Monday, October 30, 2006

The Stern report - waving while drowning

According to Sir Nicholas Stern, a former chief economist at the World Bank, climate change represents the greatest and widest-ranging market failure ever seen. Ignoring climate change could lead to economic upheaval on the scale of the 1930s’ Depression. But his reliance on the very same market economy for solutions fatally undermines his much-trailed report into the economic consequences of global warming.

His report obscures the starker reality that the heating up of the planet is a direct and observable consequence of the expansion of capital since the industrial revolution, accelerating towards global catastrophe in the last three decades. As a result, Stern, whose report was commissioned by the New Labour government, is left with solutions that are either inadequate or beyond the capacity of the existing economic and political system to deliver. His warnings are stark enough. If no action is taken, climate change will reduce global consumption per head by between 5% and 20%, and is likely to be at the upper end of that range. In other words, everyone in the world would be a fifth poorer than they would otherwise have been. Except that these costs will not be shared evenly. The poorest countries and the poorest people in each nation, will suffer most. Failure to act would turn 200 million people into refugees as their homes will by hit by drought or flood.

Stern’s core argument is that spending large sums of money now on measures to reduce carbon emissions will bring long-term dividends on a colossal scale. It would be wholly irrational, therefore, not to spend this money. Part of his solution is taxation. Another is through rationing the amount of carbon emissions that any business - or any individual - can make. Stern’s answer to market failure is… to resort to the market with a major expansion of carbon trading, whereby you can buy and sell credits to emit CO2. Another imperative for governments is to encourage research and development on low-carbon technologies.

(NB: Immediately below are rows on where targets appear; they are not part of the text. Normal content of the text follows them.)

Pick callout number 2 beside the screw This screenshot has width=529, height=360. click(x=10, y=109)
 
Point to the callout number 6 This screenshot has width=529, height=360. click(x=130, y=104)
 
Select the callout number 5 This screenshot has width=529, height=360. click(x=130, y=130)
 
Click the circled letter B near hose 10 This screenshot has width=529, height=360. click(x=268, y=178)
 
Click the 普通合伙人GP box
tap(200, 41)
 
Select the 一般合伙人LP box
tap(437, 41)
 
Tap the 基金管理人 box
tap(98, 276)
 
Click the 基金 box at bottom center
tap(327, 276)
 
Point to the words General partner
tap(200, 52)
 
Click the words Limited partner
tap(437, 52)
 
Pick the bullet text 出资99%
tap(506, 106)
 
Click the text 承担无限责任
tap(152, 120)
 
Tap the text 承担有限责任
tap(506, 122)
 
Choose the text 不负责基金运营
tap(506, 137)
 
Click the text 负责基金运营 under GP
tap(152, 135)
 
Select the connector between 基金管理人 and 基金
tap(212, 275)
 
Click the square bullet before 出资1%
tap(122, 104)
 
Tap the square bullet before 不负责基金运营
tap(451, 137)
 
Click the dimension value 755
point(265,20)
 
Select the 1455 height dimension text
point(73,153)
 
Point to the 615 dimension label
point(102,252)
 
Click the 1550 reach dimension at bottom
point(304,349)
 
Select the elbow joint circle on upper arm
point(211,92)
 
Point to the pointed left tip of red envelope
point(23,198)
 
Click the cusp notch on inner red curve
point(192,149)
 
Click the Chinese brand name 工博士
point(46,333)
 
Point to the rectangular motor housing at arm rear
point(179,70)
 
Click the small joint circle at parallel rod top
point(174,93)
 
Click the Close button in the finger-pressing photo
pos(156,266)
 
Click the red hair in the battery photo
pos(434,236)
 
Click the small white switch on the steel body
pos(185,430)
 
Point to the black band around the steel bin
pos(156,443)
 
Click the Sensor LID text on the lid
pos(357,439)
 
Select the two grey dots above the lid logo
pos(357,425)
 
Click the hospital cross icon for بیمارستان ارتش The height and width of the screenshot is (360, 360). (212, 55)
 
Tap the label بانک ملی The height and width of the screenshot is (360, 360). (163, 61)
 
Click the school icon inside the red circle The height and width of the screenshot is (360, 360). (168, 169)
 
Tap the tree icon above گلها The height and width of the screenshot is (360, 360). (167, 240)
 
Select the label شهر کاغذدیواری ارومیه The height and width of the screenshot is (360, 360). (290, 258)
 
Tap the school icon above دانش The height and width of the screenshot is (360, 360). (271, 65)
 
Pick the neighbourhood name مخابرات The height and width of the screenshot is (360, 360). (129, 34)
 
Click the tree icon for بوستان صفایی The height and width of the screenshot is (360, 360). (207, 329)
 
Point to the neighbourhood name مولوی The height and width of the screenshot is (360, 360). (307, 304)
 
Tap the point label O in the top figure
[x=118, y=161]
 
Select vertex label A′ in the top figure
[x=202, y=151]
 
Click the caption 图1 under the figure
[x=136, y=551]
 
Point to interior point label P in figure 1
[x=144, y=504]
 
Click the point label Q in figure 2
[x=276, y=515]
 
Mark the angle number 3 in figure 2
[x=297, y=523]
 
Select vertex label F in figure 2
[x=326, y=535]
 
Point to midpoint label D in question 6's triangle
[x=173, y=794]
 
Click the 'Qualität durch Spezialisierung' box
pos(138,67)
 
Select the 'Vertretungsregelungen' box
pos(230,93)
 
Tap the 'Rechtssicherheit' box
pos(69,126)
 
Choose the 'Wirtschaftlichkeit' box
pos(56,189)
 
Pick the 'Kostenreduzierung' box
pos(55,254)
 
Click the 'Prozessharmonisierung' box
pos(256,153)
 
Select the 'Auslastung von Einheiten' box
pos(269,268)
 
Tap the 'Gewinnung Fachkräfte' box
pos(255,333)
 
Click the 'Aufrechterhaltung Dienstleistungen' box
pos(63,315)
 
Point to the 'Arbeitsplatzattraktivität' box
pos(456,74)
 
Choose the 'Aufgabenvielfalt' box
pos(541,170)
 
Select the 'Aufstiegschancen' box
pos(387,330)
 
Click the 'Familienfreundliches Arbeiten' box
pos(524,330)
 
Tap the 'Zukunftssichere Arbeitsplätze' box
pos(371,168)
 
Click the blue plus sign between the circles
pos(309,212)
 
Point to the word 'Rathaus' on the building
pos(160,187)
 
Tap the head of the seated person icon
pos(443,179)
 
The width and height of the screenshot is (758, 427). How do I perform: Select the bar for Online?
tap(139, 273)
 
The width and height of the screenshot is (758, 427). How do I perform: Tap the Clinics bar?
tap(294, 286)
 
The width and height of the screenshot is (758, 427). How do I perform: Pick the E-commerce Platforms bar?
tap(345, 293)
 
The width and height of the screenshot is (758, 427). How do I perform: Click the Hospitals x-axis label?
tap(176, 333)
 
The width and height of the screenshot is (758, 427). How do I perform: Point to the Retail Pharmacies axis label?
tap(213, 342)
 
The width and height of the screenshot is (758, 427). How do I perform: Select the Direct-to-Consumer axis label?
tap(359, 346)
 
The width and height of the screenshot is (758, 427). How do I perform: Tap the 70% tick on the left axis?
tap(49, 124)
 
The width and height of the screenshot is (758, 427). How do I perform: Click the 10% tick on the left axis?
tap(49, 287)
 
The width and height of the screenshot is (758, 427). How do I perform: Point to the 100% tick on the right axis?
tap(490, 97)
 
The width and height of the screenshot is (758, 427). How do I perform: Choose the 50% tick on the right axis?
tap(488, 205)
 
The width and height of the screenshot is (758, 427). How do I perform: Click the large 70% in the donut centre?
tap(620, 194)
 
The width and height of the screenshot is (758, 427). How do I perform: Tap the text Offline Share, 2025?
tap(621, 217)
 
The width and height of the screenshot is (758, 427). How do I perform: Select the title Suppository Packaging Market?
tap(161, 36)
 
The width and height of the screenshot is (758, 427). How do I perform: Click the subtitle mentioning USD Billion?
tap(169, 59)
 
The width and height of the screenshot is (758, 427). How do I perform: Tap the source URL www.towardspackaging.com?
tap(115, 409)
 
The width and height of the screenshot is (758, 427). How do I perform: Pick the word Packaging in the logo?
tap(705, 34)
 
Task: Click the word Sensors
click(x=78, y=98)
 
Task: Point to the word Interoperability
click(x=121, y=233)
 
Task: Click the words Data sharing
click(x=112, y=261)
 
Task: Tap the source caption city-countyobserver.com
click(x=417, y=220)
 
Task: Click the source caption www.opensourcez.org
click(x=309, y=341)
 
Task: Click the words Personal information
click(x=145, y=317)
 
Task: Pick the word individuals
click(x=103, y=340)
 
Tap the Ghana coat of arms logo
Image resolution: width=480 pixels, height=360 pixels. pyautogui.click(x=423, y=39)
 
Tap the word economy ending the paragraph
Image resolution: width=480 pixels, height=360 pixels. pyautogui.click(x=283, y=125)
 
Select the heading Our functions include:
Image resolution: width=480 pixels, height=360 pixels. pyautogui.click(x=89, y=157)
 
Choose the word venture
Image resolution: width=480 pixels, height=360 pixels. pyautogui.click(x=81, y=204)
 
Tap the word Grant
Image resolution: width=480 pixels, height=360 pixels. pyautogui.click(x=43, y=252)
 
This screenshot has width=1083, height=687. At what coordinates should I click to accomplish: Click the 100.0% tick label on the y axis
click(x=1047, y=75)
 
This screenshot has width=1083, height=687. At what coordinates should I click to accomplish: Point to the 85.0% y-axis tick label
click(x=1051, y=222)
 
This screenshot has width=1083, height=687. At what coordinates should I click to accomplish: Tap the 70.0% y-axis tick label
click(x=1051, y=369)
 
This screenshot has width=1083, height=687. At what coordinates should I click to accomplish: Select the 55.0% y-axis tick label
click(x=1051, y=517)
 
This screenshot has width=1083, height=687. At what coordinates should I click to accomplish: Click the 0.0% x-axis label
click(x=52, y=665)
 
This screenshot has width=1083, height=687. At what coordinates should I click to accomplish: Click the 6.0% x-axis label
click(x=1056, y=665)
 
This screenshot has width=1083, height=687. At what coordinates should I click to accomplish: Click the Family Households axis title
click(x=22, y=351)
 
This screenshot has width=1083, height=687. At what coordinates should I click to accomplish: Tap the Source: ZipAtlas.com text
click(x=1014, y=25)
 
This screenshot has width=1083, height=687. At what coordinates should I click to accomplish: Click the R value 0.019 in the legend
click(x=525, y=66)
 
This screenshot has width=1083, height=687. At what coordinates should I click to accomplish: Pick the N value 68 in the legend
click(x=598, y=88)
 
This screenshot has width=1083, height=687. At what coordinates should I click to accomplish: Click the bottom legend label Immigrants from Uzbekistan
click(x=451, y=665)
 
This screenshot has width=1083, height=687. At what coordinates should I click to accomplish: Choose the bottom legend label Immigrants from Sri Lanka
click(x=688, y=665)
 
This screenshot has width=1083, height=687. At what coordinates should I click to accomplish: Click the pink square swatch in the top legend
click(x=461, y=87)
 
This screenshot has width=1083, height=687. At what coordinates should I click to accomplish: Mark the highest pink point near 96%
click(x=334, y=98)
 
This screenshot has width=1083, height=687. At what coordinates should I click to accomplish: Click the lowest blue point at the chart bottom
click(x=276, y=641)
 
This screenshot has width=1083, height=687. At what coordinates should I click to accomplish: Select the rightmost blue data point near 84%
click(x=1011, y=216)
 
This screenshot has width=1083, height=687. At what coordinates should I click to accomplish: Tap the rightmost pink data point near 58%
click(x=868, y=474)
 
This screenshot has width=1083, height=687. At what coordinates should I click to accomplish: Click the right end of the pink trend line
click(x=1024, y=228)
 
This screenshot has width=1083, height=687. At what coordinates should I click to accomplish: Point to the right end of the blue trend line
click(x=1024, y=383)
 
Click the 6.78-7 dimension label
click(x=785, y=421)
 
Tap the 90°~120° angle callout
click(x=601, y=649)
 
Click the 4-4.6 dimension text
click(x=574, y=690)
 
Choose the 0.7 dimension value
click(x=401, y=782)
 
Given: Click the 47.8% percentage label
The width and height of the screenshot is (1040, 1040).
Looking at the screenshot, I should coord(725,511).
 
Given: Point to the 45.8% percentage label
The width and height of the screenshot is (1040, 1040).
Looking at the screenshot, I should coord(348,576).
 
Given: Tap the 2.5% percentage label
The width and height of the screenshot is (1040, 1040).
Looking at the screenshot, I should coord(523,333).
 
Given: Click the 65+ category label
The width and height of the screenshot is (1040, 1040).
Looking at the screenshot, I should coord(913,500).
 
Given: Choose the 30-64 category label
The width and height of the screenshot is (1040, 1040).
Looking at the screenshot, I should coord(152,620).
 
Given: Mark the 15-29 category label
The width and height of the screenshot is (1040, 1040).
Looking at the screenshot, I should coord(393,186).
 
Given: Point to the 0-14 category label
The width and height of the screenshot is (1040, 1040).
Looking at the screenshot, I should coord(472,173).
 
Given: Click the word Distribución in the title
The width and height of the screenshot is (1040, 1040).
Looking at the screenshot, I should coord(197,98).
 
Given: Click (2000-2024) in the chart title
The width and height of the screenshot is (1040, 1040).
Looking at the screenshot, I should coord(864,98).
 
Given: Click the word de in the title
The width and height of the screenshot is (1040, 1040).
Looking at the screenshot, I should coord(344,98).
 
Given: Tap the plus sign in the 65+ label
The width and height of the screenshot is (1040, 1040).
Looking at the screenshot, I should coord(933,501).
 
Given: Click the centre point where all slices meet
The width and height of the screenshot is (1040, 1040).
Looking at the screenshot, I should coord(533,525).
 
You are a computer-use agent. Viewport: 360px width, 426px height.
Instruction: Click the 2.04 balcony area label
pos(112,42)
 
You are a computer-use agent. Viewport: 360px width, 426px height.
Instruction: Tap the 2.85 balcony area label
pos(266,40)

Governments should also encourage "behavioural change", through regulation - such as imposing tighter standards on the energy efficiency of buildings - as well as educating the public about the true costs of wasting energy.

So what can we expect to happen? Anticipating the potential profits to be made from Stern’s proposals, and in an attempt to corner the market, on Friday, global investment bank Morgan Stanley announced its intention to invest $3 billion in carbon trading. New Labour’s Environment Secretary David Miliband has leapt up with his proposals to pass the cost onto consumers with a raft of taxes. He was immediately trumped by Gordon Brown’s huge enthusiasm for "massive expansion of carbon trading to tackle global warming, rather than raising billions of pounds in green taxes". Al Gore, whose global campaign to reduce climate change places virtually all the blame on consumersm, will be Brown’s newest adviser.

All this is the equivalent of waving while drowning. Time is running out – fast. The polar caps are already melting away. Extreme weather is decimating grain crops in many parts of the globe, including the US and Australia. Corn and wheat prices have risen 60% this year and these vital commodities are now increasingly the subject of control by investment speculators. Where there’s a shortage there’s always a fast buck to be made. Immediate and drastic actions to cut carbon emissions are needed right now, covering production, distribution, patterns of work, travel and consumption. These measures should point towards a complete reorganisation of economic life, putting science and technology at the disposal of society as a whole rather than shareholders and stock markets. We can’t expect or rely on capitalism and its markets, or the politicians and governments they sponsor in London and Washington, to propose these kinds of actions. To save the planet from catastrophe means taking the making of history into our own hands.

Gerry Gold, economics editor

2 comments:

Anonymous said...

It looks like we are doomed. The public will only react to your proposals when it is too late, after a series of natural disasters and millions of africans moving to England, but not London, as that may be underwater.
I for one, have lost my moral compass, taught to me by my father. I, like you used to be a socialist. Now the only job open to me is that of Labour leader. Depressing. Arctic circle?
Going. At least I have my beloved Arctic Monkeys.
Gordon Brown.

Anonymous said...

Some where I've read that it takes about 40 years for the effects of emissions to manifest. I don't recall that detail being included in Al Gore's film; neither do I see it referred to in recent articles, including the one above.
If the statement is true, measures to avert a ecological catastrophe we will have to go even further than the above article suggests, and do so with great urgency!
I beleive that what is required is no less than the measures and speed employed when war is declared!